◆ **Exercise input**
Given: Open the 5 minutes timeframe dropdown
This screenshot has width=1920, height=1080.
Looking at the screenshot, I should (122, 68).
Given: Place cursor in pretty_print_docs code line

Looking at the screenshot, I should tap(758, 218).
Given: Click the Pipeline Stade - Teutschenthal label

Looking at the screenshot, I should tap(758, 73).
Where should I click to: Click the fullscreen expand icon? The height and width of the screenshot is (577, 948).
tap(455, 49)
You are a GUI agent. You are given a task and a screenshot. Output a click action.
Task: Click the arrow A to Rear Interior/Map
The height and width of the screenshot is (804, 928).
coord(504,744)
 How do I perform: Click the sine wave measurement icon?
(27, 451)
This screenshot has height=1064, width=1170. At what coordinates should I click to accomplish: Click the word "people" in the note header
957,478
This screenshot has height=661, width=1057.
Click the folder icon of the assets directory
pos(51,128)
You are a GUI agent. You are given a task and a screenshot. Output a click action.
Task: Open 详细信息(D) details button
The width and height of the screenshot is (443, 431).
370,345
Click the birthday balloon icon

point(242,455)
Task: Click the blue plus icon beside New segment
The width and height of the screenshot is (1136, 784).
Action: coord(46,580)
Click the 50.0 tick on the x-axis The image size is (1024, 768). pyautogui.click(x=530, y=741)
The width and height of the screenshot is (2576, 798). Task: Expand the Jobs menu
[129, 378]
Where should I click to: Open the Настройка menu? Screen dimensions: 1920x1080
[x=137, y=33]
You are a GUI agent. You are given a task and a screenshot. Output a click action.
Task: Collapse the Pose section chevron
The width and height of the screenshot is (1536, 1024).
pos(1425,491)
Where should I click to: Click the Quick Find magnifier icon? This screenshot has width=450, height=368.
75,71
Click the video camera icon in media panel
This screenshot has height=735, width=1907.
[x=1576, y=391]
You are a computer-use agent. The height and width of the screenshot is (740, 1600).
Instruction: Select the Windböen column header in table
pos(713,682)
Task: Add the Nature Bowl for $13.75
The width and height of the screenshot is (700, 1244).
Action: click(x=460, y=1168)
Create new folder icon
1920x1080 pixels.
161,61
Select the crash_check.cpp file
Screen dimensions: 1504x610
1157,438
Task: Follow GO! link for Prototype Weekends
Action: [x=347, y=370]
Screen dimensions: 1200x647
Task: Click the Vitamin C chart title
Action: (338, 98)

◆ **Aim**
Copy the data above word for word, reproducing every line without changes.

◆ **Answer below**
Given: Open the 5 minutes timeframe dropdown
This screenshot has width=1920, height=1080.
Looking at the screenshot, I should (122, 68).
Given: Place cursor in pretty_print_docs code line

Looking at the screenshot, I should tap(758, 218).
Given: Click the Pipeline Stade - Teutschenthal label

Looking at the screenshot, I should tap(758, 73).
Where should I click to: Click the fullscreen expand icon? The height and width of the screenshot is (577, 948).
tap(455, 49)
You are a GUI agent. You are given a task and a screenshot. Output a click action.
Task: Click the arrow A to Rear Interior/Map
The height and width of the screenshot is (804, 928).
coord(504,744)
 How do I perform: Click the sine wave measurement icon?
(27, 451)
This screenshot has height=1064, width=1170. At what coordinates should I click to accomplish: Click the word "people" in the note header
957,478
This screenshot has height=661, width=1057.
Click the folder icon of the assets directory
pos(51,128)
You are a GUI agent. You are given a task and a screenshot. Output a click action.
Task: Open 详细信息(D) details button
The width and height of the screenshot is (443, 431).
370,345
Click the birthday balloon icon

point(242,455)
Task: Click the blue plus icon beside New segment
The width and height of the screenshot is (1136, 784).
Action: coord(46,580)
Click the 50.0 tick on the x-axis The image size is (1024, 768). pyautogui.click(x=530, y=741)
The width and height of the screenshot is (2576, 798). Task: Expand the Jobs menu
[129, 378]
Where should I click to: Open the Настройка menu? Screen dimensions: 1920x1080
[x=137, y=33]
You are a GUI agent. You are given a task and a screenshot. Output a click action.
Task: Collapse the Pose section chevron
The width and height of the screenshot is (1536, 1024).
pos(1425,491)
Where should I click to: Click the Quick Find magnifier icon? This screenshot has width=450, height=368.
75,71
Click the video camera icon in media panel
This screenshot has height=735, width=1907.
[x=1576, y=391]
You are a computer-use agent. The height and width of the screenshot is (740, 1600).
Instruction: Select the Windböen column header in table
pos(713,682)
Task: Add the Nature Bowl for $13.75
The width and height of the screenshot is (700, 1244).
Action: click(x=460, y=1168)
Create new folder icon
1920x1080 pixels.
161,61
Select the crash_check.cpp file
Screen dimensions: 1504x610
1157,438
Task: Follow GO! link for Prototype Weekends
Action: [x=347, y=370]
Screen dimensions: 1200x647
Task: Click the Vitamin C chart title
Action: (338, 98)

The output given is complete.